§ Task goal
Write out the entries again exactly as they are given.

[Saved entries]
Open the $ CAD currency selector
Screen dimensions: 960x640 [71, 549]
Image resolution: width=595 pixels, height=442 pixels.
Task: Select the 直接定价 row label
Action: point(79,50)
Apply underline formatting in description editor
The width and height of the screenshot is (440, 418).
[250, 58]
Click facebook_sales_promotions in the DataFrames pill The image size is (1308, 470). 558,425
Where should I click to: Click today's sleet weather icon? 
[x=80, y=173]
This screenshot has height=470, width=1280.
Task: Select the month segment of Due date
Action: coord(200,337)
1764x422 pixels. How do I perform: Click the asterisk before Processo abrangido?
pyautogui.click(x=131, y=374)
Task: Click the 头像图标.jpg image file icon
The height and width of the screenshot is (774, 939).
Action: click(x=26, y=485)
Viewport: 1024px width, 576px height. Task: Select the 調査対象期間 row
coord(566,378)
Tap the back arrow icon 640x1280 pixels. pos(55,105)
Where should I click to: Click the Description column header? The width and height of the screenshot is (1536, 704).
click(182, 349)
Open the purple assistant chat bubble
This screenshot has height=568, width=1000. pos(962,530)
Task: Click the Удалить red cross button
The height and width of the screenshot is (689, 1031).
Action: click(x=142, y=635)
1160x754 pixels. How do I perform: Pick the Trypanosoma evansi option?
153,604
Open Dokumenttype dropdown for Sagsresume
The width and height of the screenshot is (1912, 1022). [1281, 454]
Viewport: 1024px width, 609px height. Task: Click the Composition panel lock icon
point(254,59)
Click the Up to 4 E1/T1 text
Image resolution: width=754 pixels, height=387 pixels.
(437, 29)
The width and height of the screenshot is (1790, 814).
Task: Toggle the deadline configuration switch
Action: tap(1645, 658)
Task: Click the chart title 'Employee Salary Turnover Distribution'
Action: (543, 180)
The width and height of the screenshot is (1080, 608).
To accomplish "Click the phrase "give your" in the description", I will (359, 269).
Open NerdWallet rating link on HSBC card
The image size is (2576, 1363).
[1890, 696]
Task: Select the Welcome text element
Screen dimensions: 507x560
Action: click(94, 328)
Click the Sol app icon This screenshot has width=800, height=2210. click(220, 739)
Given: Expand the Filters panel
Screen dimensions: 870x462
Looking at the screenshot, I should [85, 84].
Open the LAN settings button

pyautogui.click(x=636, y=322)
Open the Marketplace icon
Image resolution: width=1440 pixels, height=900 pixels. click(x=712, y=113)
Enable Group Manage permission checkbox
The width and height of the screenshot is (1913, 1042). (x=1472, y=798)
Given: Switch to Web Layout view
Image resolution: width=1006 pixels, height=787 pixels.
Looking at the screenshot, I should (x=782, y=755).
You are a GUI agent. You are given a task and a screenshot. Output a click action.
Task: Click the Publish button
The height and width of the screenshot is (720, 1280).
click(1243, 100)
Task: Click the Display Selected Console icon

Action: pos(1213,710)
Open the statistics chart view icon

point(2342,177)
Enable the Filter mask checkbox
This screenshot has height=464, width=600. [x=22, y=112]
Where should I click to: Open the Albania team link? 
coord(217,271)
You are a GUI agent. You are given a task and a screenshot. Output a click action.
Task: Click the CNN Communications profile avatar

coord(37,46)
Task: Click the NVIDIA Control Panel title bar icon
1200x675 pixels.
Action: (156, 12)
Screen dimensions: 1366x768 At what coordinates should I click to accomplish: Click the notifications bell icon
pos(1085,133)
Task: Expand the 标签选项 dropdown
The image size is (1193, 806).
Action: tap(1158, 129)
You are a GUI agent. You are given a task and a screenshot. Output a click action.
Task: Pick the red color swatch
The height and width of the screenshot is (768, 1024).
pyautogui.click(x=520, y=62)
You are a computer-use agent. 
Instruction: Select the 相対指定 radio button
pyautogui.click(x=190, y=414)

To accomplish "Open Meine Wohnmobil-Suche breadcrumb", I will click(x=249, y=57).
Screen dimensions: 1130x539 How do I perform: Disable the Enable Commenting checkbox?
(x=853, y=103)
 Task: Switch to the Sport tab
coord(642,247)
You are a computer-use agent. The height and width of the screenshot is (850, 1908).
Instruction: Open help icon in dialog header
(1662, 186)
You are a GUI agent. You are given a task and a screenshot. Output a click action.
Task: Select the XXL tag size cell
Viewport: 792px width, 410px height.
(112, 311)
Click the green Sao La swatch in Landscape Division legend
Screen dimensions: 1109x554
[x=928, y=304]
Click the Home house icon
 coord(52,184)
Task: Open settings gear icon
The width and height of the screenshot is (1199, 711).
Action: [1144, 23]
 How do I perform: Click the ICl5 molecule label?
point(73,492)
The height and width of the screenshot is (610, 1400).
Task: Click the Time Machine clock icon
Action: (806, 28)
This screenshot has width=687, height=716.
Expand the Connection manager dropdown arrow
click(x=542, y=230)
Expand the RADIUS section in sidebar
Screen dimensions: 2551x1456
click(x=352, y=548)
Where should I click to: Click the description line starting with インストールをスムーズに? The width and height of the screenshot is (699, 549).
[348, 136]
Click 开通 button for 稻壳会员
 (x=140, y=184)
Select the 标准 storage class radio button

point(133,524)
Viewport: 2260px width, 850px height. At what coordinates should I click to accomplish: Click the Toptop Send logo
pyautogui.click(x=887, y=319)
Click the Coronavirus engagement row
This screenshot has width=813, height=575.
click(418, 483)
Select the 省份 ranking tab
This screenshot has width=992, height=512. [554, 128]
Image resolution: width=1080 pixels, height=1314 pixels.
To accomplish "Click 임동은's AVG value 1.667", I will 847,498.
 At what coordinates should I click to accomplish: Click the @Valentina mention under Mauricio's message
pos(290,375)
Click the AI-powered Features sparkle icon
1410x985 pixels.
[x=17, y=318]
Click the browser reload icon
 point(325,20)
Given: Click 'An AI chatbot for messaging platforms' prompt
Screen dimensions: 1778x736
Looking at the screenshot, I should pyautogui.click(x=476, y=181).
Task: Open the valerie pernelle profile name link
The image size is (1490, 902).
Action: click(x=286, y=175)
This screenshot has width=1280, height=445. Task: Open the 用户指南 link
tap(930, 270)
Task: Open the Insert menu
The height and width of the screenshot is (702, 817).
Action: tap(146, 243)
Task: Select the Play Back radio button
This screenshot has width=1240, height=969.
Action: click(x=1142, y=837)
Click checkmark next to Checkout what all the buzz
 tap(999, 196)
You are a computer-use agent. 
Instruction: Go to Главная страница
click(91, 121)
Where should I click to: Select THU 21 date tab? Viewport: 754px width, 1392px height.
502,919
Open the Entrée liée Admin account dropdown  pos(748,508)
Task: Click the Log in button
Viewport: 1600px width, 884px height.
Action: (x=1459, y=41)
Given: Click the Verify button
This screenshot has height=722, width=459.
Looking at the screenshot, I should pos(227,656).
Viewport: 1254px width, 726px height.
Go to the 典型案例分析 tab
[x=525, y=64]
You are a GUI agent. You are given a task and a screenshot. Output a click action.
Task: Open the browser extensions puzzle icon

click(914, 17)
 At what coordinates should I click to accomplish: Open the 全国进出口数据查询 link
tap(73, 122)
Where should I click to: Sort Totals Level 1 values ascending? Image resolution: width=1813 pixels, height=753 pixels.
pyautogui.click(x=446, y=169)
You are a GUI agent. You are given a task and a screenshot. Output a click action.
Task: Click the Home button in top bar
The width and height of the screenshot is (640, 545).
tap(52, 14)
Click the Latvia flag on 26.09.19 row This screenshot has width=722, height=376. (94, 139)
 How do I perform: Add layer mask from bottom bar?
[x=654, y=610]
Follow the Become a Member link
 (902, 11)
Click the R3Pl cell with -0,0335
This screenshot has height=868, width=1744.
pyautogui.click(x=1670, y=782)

§ Problem solution
Open the $ CAD currency selector
Screen dimensions: 960x640 [71, 549]
Image resolution: width=595 pixels, height=442 pixels.
Task: Select the 直接定价 row label
Action: point(79,50)
Apply underline formatting in description editor
The width and height of the screenshot is (440, 418).
[250, 58]
Click facebook_sales_promotions in the DataFrames pill The image size is (1308, 470). 558,425
Where should I click to: Click today's sleet weather icon? 
[x=80, y=173]
This screenshot has height=470, width=1280.
Task: Select the month segment of Due date
Action: coord(200,337)
1764x422 pixels. How do I perform: Click the asterisk before Processo abrangido?
pyautogui.click(x=131, y=374)
Task: Click the 头像图标.jpg image file icon
The height and width of the screenshot is (774, 939).
Action: click(x=26, y=485)
Viewport: 1024px width, 576px height. Task: Select the 調査対象期間 row
coord(566,378)
Tap the back arrow icon 640x1280 pixels. pos(55,105)
Where should I click to: Click the Description column header? The width and height of the screenshot is (1536, 704).
click(182, 349)
Open the purple assistant chat bubble
This screenshot has height=568, width=1000. pos(962,530)
Task: Click the Удалить red cross button
The height and width of the screenshot is (689, 1031).
Action: click(x=142, y=635)
1160x754 pixels. How do I perform: Pick the Trypanosoma evansi option?
153,604
Open Dokumenttype dropdown for Sagsresume
The width and height of the screenshot is (1912, 1022). [1281, 454]
Viewport: 1024px width, 609px height. Task: Click the Composition panel lock icon
point(254,59)
Click the Up to 4 E1/T1 text
Image resolution: width=754 pixels, height=387 pixels.
(437, 29)
The width and height of the screenshot is (1790, 814).
Task: Toggle the deadline configuration switch
Action: tap(1645, 658)
Task: Click the chart title 'Employee Salary Turnover Distribution'
Action: (543, 180)
The width and height of the screenshot is (1080, 608).
To accomplish "Click the phrase "give your" in the description", I will (359, 269).
Open NerdWallet rating link on HSBC card
The image size is (2576, 1363).
[1890, 696]
Task: Select the Welcome text element
Screen dimensions: 507x560
Action: click(94, 328)
Click the Sol app icon This screenshot has width=800, height=2210. click(220, 739)
Given: Expand the Filters panel
Screen dimensions: 870x462
Looking at the screenshot, I should [85, 84].
Open the LAN settings button

pyautogui.click(x=636, y=322)
Open the Marketplace icon
Image resolution: width=1440 pixels, height=900 pixels. click(x=712, y=113)
Enable Group Manage permission checkbox
The width and height of the screenshot is (1913, 1042). (x=1472, y=798)
Given: Switch to Web Layout view
Image resolution: width=1006 pixels, height=787 pixels.
Looking at the screenshot, I should (x=782, y=755).
You are a GUI agent. You are given a task and a screenshot. Output a click action.
Task: Click the Publish button
The height and width of the screenshot is (720, 1280).
click(1243, 100)
Task: Click the Display Selected Console icon

Action: pos(1213,710)
Open the statistics chart view icon

point(2342,177)
Enable the Filter mask checkbox
This screenshot has height=464, width=600. [x=22, y=112]
Where should I click to: Open the Albania team link? 
coord(217,271)
You are a GUI agent. You are given a task and a screenshot. Output a click action.
Task: Click the CNN Communications profile avatar

coord(37,46)
Task: Click the NVIDIA Control Panel title bar icon
1200x675 pixels.
Action: (156, 12)
Screen dimensions: 1366x768 At what coordinates should I click to accomplish: Click the notifications bell icon
pos(1085,133)
Task: Expand the 标签选项 dropdown
The image size is (1193, 806).
Action: tap(1158, 129)
You are a GUI agent. You are given a task and a screenshot. Output a click action.
Task: Pick the red color swatch
The height and width of the screenshot is (768, 1024).
pyautogui.click(x=520, y=62)
You are a computer-use agent. 
Instruction: Select the 相対指定 radio button
pyautogui.click(x=190, y=414)

To accomplish "Open Meine Wohnmobil-Suche breadcrumb", I will click(x=249, y=57).
Screen dimensions: 1130x539 How do I perform: Disable the Enable Commenting checkbox?
(x=853, y=103)
 Task: Switch to the Sport tab
coord(642,247)
You are a computer-use agent. The height and width of the screenshot is (850, 1908).
Instruction: Open help icon in dialog header
(1662, 186)
You are a GUI agent. You are given a task and a screenshot. Output a click action.
Task: Select the XXL tag size cell
Viewport: 792px width, 410px height.
(112, 311)
Click the green Sao La swatch in Landscape Division legend
Screen dimensions: 1109x554
[x=928, y=304]
Click the Home house icon
 coord(52,184)
Task: Open settings gear icon
The width and height of the screenshot is (1199, 711).
Action: [1144, 23]
 How do I perform: Click the ICl5 molecule label?
point(73,492)
The height and width of the screenshot is (610, 1400).
Task: Click the Time Machine clock icon
Action: (806, 28)
This screenshot has width=687, height=716.
Expand the Connection manager dropdown arrow
click(x=542, y=230)
Expand the RADIUS section in sidebar
Screen dimensions: 2551x1456
click(x=352, y=548)
Where should I click to: Click the description line starting with インストールをスムーズに? The width and height of the screenshot is (699, 549).
[348, 136]
Click 开通 button for 稻壳会员
 (x=140, y=184)
Select the 标准 storage class radio button

point(133,524)
Viewport: 2260px width, 850px height. At what coordinates should I click to accomplish: Click the Toptop Send logo
pyautogui.click(x=887, y=319)
Click the Coronavirus engagement row
This screenshot has width=813, height=575.
click(418, 483)
Select the 省份 ranking tab
This screenshot has width=992, height=512. [554, 128]
Image resolution: width=1080 pixels, height=1314 pixels.
To accomplish "Click 임동은's AVG value 1.667", I will 847,498.
 At what coordinates should I click to accomplish: Click the @Valentina mention under Mauricio's message
pos(290,375)
Click the AI-powered Features sparkle icon
1410x985 pixels.
[x=17, y=318]
Click the browser reload icon
 point(325,20)
Given: Click 'An AI chatbot for messaging platforms' prompt
Screen dimensions: 1778x736
Looking at the screenshot, I should pyautogui.click(x=476, y=181).
Task: Open the valerie pernelle profile name link
The image size is (1490, 902).
Action: click(x=286, y=175)
This screenshot has width=1280, height=445. Task: Open the 用户指南 link
tap(930, 270)
Task: Open the Insert menu
The height and width of the screenshot is (702, 817).
Action: tap(146, 243)
Task: Select the Play Back radio button
This screenshot has width=1240, height=969.
Action: click(x=1142, y=837)
Click checkmark next to Checkout what all the buzz
 tap(999, 196)
You are a computer-use agent. 
Instruction: Go to Главная страница
click(91, 121)
Where should I click to: Select THU 21 date tab? Viewport: 754px width, 1392px height.
502,919
Open the Entrée liée Admin account dropdown  pos(748,508)
Task: Click the Log in button
Viewport: 1600px width, 884px height.
Action: (x=1459, y=41)
Given: Click the Verify button
This screenshot has height=722, width=459.
Looking at the screenshot, I should pos(227,656).
Viewport: 1254px width, 726px height.
Go to the 典型案例分析 tab
[x=525, y=64]
You are a GUI agent. You are given a task and a screenshot. Output a click action.
Task: Open the browser extensions puzzle icon

click(914, 17)
 At what coordinates should I click to accomplish: Open the 全国进出口数据查询 link
tap(73, 122)
Where should I click to: Sort Totals Level 1 values ascending? Image resolution: width=1813 pixels, height=753 pixels.
pyautogui.click(x=446, y=169)
You are a GUI agent. You are given a task and a screenshot. Output a click action.
Task: Click the Home button in top bar
The width and height of the screenshot is (640, 545).
tap(52, 14)
Click the Latvia flag on 26.09.19 row This screenshot has width=722, height=376. (94, 139)
 How do I perform: Add layer mask from bottom bar?
[x=654, y=610]
Follow the Become a Member link
 (902, 11)
Click the R3Pl cell with -0,0335
This screenshot has height=868, width=1744.
pyautogui.click(x=1670, y=782)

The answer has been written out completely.